Approximating the Cut-Norm via Grothendieck's Inequality

The cut-norm $||A||_C$ of a real matrix $A=(a_{ij})_{i\in R,j\in S}$ is the maximum, over all $I \subset R$, $J \subset S$, of the quantity $|\sum_{i \in I, j\in J} a_{ij}|$. This concept plays a major role in the design of efficient approximation algorithms for dense graph and matrix problems.
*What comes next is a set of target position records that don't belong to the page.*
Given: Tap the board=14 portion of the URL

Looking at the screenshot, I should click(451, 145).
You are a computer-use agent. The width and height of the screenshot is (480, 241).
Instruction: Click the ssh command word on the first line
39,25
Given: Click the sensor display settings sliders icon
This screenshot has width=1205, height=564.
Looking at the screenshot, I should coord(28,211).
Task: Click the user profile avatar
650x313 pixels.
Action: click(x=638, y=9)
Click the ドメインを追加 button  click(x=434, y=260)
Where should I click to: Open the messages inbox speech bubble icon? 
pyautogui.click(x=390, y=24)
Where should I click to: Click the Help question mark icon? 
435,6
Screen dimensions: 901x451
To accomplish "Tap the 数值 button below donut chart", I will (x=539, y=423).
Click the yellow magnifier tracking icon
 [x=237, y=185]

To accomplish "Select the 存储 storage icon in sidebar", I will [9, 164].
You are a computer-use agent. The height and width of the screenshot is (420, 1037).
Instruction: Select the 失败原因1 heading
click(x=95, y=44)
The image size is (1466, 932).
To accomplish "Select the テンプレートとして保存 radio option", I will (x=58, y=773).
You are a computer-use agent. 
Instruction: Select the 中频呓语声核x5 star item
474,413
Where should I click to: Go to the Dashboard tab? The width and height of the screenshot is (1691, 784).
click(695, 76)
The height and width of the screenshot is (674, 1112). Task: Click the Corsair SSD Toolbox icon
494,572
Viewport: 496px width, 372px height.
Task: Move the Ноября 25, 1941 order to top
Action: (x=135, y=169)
Here we show that the problem of approximating the cut-norm of a given real matrix is MAX SNP hard, and we provide an efficient approximation algorithm. This algorithm finds, for a given matrix $A=(a_{ij})_{i\in R,j\in S}$, two subsets $I \subset R$ and $J \subset S$, such that $|\sum_{i \in I, j\in J} a_{ij}| \geq \rho ||A||_C$, where $\rho>0$ is an absolute constant satisfying $\rho >0.56$. The algorithm combines semidefinite programming with a rounding technique based on Grothendieck's inequality. We present three known proofs of Grothendieck's inequality, with the necessary modifications which emphasize their algorithmic aspects. These proofs contain rounding techniques which go beyond the random hyperplane rounding of Goemans and Williamson [J. ACM, 42 (1995), pp. 1115-1145], allowing us to transfer various algorithms for dense graph and matrix problems to the sparse case.